Last year, the death of the world’s last male northern white rhino Sudan at age 45 devastated the world. Sudan was being treated for age-related complications that led to degenerative changes in muscles and bones combined with extensive skin wounds. His condition worsened significantly in the last 24 hours before his death, was unable to stand up and was suffering a great deal & the veterinary team from the Dvůr Králové Zoo, Ol Pejeta and Kenya Wildlife Service made the decision to euthanize him.
Since his death, the discussions around wildlife extinction and conservation have heightened; and for the right reasons. The rate of wildlife being hunted down has both decreased and increased in certain areas. An example is in Kenya, where CS of Tourism Najib Balala announced that we lost over 400 elephants to drought.
50% of Africa's elephants were killed by the ivory trade between 1979-1989, according to @ste_kenya.
Today, at least 20,000 are killed every year — despite a ban on ivory sales. pic.twitter.com/52tbknhhxk
— AJ+ (@ajplus) August 12, 2019
On the other side, Lewa Wildlife Conservancy is constantly breaking barriers in the conservation of elephants, as seen from this post as they celebrated World Elephant Day.
Good news for the beloved species – elephant populations are increasing in Kenya due to a reduction in poaching. Today, we celebrate this conservation success!
— Lewa Wildlife Conservancy (@lewa_wildlife) August 12, 2019
In March this year, I had the privilege of traveling to Lewa Wildlife Conservancy to see the first hand efforts of the rangers and conservationists against the terror that is poaching & in October 24th, Ol Pejeta Conservancy will be hosting a screening of the Kenya premiere of “Kifaru” at Trademark Hotel, Nairobi on Thursday, at 6:00PM.
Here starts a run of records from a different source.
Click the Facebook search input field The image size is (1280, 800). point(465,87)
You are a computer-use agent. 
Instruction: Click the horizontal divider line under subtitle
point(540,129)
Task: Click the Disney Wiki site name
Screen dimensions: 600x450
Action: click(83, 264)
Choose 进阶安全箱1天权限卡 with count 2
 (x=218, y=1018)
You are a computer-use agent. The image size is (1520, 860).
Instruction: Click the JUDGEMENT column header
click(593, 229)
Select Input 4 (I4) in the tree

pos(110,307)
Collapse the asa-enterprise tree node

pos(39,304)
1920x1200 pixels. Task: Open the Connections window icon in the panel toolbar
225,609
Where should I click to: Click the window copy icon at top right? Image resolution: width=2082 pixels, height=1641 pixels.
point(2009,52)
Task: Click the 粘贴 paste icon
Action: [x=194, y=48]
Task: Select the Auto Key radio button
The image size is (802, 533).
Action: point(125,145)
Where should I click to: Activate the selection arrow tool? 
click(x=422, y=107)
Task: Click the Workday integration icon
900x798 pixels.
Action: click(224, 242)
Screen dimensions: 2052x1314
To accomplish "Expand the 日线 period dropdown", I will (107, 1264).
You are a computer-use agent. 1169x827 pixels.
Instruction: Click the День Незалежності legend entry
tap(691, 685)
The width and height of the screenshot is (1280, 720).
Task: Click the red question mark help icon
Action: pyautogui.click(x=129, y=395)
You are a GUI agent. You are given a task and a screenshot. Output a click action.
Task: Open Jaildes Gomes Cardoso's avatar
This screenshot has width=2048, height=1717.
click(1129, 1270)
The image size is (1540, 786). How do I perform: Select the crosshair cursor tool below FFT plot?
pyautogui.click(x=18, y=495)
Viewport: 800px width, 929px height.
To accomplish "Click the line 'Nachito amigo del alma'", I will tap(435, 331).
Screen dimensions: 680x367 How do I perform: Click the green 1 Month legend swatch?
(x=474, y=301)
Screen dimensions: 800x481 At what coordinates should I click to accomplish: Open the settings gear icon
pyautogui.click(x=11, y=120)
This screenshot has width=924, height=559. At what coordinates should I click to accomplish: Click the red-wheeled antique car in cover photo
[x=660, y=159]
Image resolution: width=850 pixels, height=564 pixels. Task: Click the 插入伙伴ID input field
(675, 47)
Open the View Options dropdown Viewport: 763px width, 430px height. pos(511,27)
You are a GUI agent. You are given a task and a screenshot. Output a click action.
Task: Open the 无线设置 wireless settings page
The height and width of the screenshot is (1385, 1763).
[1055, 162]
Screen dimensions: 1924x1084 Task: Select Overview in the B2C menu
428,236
“Kifaru” outlines the challenges of rhino conservation through the eyes of two Ol Pejeta rangers: James Mwenda and Joseph Wachira (Jojo). Mentored by the oldest member of the rhino unit, Jacob Anampiu, these two young men learn how to balance burning idealism with harsh realities.
“Filmed over the course of James and Jojo’s first four years on the job, Kifaru brings to light the heartbreak and determination that came with caretaking the ‘Ambassador of Extinction’ – the last northern white rhino male on the planet, Sudan. At the age of 45 Sudan was euthanized in March 2018 due to age-related issues, but not before inspiring hundreds of thousands to do more for rhino conservation” says Richard Vigne, Ol Pejeta’s Managing Director.
Unfortunately, Sudan’s death leaves just two female northern white rhinos on the planet; his daughter Najin and her daughter Fatu, who remain at Ol Pejeta. The only hope for the preservation of this subspecies now lies in developing in vitro fertilisation (IVF) techniques using eggs from the two remaining females, stored northern white rhino semen from males and surrogate southern white rhino females.
Director David Hambridge said the film mirrors a perspective from which the tragic plight of the world’s most endangered species could be humanised, transcending cultural barriers to expose the mortifying truth of humans’ atrocities on nature:
“Great stories always contain universal truths, which often serve as the northstar for future decisions. While striving to expose these truths, I’ve always been interested in telling stories that transcend cultural barriers and invoke empathy that all corners of humanity can identify with. We believe the greatest weapon these caretakers have in this fight for an entire species are their stories. I believe viewers will finally get to feel extinction for the first time – and hopefully the last”, said Hambridge.
Since Sudan’s death, James and Jojo have travelled all over the world to share their stories, gathering support and raising awareness for the wildlife they have become so passionate about. Kifaru is a film that will spark a new era of conservationists, uniting people from all over the world in the fight for wildlife.